The SafeHandle.ReleaseHandle method is guaranteed to be called only once and only if the handle is valid as defined by the SafeHandle.IsInvalid property. Implement this method in your System.Runtime.InteropServices.SafeHandle derived classes to execute any code that is required to free the handle. Because one of the functions of System.Runtime.InteropServices.SafeHandle is to guarantee prevention of resource leaks, the code in your implementation of SafeHandle.ReleaseHandle must never fail. The garbage collector calls SafeHandle.ReleaseHandle after normal finalizers have been run for objects that were garbage collected at the same time. The garbage collector guarantees the resources to invoke this method and that the method will not be interrupted while it is in progress. This method will be prepared as a constrained execution region (CER) at instance construction time (along with all the methods in its statically determinable call graph). Although this prevents thread abort interrupts, you must still be careful not to introduce any fault paths in your overridden SafeHandle.ReleaseHandle method. In particular, apply the System.Runtime.ConstrainedExecution.ReliabilityContractAttribute attribute to any methods you call from SafeHandle.ReleaseHandle. In most cases this code should be:
ReliabilityContract(Consistency.WillNotCorruptState, Cer.Success)

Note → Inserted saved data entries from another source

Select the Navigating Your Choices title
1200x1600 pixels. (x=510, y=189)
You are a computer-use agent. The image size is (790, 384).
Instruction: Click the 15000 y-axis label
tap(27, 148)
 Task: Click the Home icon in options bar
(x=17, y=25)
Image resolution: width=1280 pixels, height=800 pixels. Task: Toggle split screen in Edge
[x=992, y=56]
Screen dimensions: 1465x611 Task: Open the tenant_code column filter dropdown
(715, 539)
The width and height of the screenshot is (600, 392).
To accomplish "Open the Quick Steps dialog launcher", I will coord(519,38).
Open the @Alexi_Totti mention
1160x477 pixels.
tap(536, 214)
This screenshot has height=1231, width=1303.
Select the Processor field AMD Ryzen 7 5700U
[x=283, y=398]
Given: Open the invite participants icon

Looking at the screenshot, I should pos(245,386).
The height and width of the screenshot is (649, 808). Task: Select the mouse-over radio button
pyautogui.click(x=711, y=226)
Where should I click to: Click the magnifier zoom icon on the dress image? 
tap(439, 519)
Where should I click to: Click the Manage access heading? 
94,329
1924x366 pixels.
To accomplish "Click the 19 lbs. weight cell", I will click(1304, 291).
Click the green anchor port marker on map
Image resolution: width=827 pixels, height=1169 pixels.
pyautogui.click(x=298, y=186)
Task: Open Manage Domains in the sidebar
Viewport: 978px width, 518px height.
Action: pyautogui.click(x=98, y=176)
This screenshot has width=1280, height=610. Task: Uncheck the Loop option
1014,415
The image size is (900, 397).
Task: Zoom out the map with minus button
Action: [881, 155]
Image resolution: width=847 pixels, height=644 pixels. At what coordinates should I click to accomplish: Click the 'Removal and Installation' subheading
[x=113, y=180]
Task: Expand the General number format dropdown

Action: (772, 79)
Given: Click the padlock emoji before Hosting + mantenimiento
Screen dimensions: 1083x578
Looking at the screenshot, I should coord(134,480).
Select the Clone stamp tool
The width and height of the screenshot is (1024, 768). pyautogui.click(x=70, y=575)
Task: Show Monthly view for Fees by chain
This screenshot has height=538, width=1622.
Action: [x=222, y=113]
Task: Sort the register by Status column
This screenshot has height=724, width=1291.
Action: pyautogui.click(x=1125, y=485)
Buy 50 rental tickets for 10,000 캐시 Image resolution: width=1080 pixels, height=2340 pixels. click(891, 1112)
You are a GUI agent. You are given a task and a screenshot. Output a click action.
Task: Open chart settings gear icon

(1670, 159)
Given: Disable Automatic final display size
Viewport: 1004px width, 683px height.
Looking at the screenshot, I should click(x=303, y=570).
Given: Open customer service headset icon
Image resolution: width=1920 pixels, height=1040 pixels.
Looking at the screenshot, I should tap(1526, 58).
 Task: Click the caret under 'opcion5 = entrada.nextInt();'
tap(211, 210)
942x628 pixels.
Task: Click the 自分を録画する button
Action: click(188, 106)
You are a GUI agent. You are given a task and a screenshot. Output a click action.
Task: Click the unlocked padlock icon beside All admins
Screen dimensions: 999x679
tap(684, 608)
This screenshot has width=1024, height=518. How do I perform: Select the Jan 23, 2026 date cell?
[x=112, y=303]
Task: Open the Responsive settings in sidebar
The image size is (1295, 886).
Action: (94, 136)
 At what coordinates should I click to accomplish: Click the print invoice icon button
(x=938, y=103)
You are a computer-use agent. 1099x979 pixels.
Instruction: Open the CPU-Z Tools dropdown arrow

Additionally, for simple cleanup (for example, calling the Win32 API CloseHandle on a file handle) you can check the return value for the single platform invoke call. For complex cleanup, you may have a lot of program logic and many method calls, some of which might fail. You must ensure that your program logic has fallback code for each of those cases.
If SafeHandle.ReleaseHandle returns false for any reason, it generates a ReleaseHandleFailed Managed Debugging Assistant. This helps you detect cases where your attempt to release resources fails.